Unnamed: 0,textID,text,selected_text,sentiment
0,cb774db0d1,"I`d have responded, if I were going","I`d have responded, if I were going",neutral
1,549e992a42,Sooo SAD I will miss you here in San Diego!!!,Sooo SAD,negative
2,088c60f138,my boss is bullying me...,bullying me,negative
3,9642c003ef,what interview! leave me alone,leave me alone,negative
4,358bd9e861,"Sons of ****, why couldn`t they put them on t...","Sons of ****,",negative


In [5]:
# index 314 has no text
df.dropna(inplace=True)

In [6]:
df_train, df_val, _, _ = train_test_split(df, 
                                          df['selected_text'], 
                                          test_size=.05, 
                                          random_state=42)

In [7]:
# 26k samples in training to 1k samples in validation
df_train = df_train.reset_index(drop=True)
df_val = df_val.reset_index(drop=True)

### Preprocessing
* Lowercase - possible since the predicted sentiment text and the selected_text will be lowercase when computing metric.
* punctuation - keep the punctuation given that the submission file states that need to be quoted and complete. 
* Numericalize - Turn each token into its corresponding tokens.

In [8]:
def preprocessing(sentence):
    """
    This function will preprocess the input sentence sequence to avoid any further preprocessing
    downstream.
    """
    return sentence.lower().split()

In [9]:
# lowercasing all the text and turning them into a list of tokens for text and selected text in the training set
df_train['text'] = df_train['text'].progress_apply(preprocessing)
df_val['text'] = df_val['text'].progress_apply(preprocessing)

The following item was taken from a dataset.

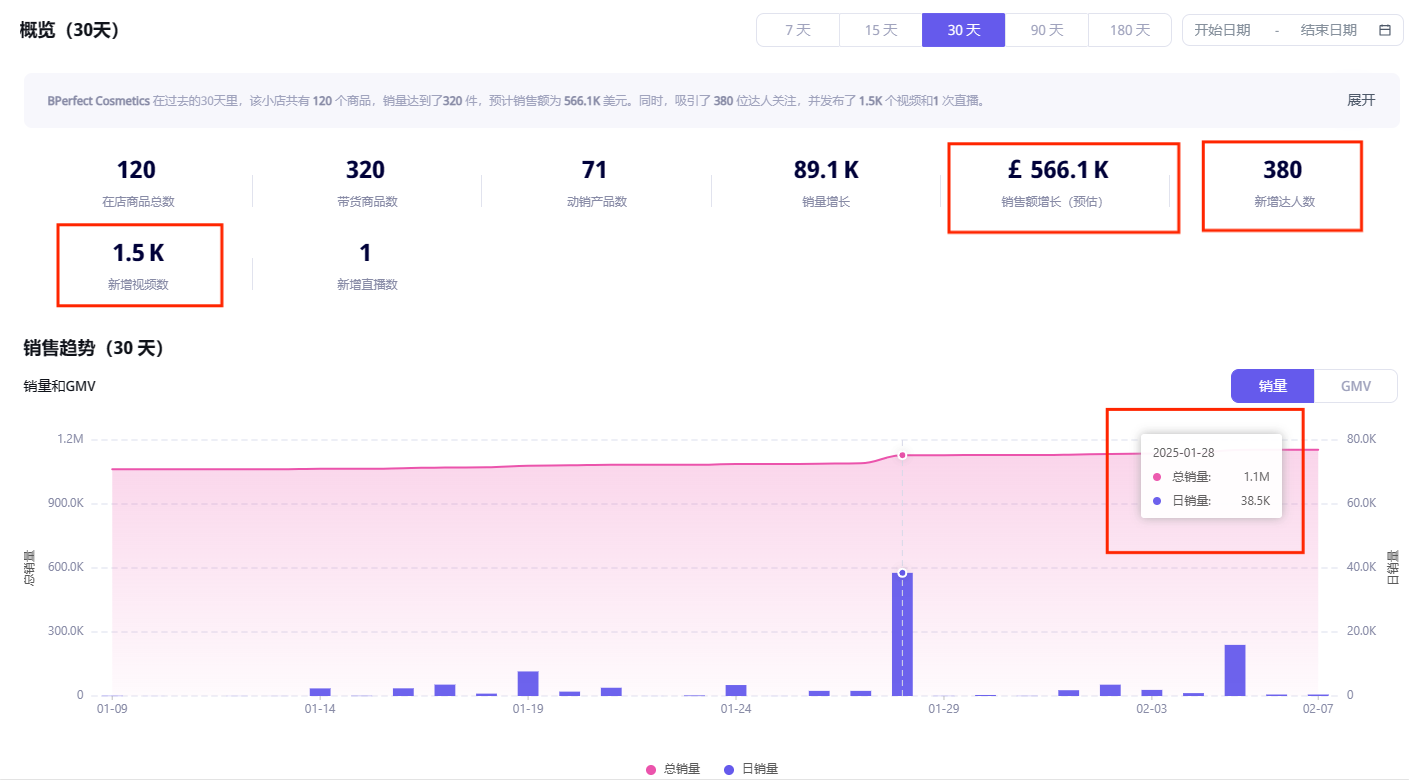
Task: Select the 15天 time range tab
Action: tap(880, 30)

df_train['selected_text'] = df_train['selected_text'].progress_apply(preprocessing)
df_val['selected_text'] = df_val['selected_text'].progress_apply(preprocessing)

df_test['text'] = df_test['text'].progress_apply(preprocessing)

HBox(children=(FloatProgress(value=0.0, max=26106.0), HTML(value='')))




HBox(children=(FloatProgress(value=0.0, max=1374.0), HTML(value='')))




HBox(children=(FloatProgress(value=0.0, max=26106.0), HTML(value='')))




HBox(children=(FloatProgress(value=0.0, max=1374.0), HTML(value='')))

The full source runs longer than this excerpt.